Father Ernie stood and stretched his back, his signal to leave. “Do me a favor, will you,” he said. “Tomorrow at school, sit in the front. Sister Francine, you know—” He leaned toward her. “She’s getting up there in age, and you know how it goes, she must have missed you when she took attendance today. I can see how that could happen. All those uniforms in a row. Just wave to her or something, let her know you’re there.”
He gazed right at her, trying his best to appear earnest.
“Sure,” she said. “Will do.”
He squeezed her shoulder and turned. “We’ll see you tomorrow at school, then. Okay?” He stepped away with a wave and turned back and said, “If I weren’t a priest…”

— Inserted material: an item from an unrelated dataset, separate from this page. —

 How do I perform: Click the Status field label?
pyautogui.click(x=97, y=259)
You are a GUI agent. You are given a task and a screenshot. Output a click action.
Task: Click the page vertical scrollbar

“Can I ask you a question, Anthony?” Victoria asked.
She’d found him sitting on a folding chair on the back porch and joined him. Startled, he quickly palmed his rosary and jammed it in his back pocket.
“What?”
“Do you—where’s Alfredo?”
“That’s your big question? Where’s Alfredo?”
“Well, you guys are always together, and—”
“I don’
t know where he is.” He seemed startled still. Or angry. Even angry, he appeared kind. He’d inherited Papa’s good looks, the angular cheeks and thick brows, and Mama’s doleful eyes.
“Are you two fighting?”
He shook his head unconvincingly, and she understood his reluctance. Big sister might try to make things right. Though this wasn’t her intention. In fact, she hadn’t wanted to ask about Alfredo at all. She wanted to ask how he could still believe so strongly in God.
“Okay, forget Alfredo. Another question?”
“I don’t know where Mama is either.”
Victoria shook back her hair to hide a smile. She wasn’t used to sarcasm from Anthony. “Forget Mama, too. I want to know…”
“What?” He squirmed but turned toward her. “What is it?”
She didn’t care that he was fourteen, a child in many ways. More mature than many of her friends, Anthony possessed a calm resolve she’d always admired, a demeanor infused with innocence that she may have confused with wisdom. Though she wasn’t embarrassed asking him about God and other such weighty matters, she didn’t want him worrying about her aimless lot. And she didn’t want him too aware of who he was—not yet. It was enough that he possessed goodness; he didn’t need the burden of living up to that. She needed to strike the right tone.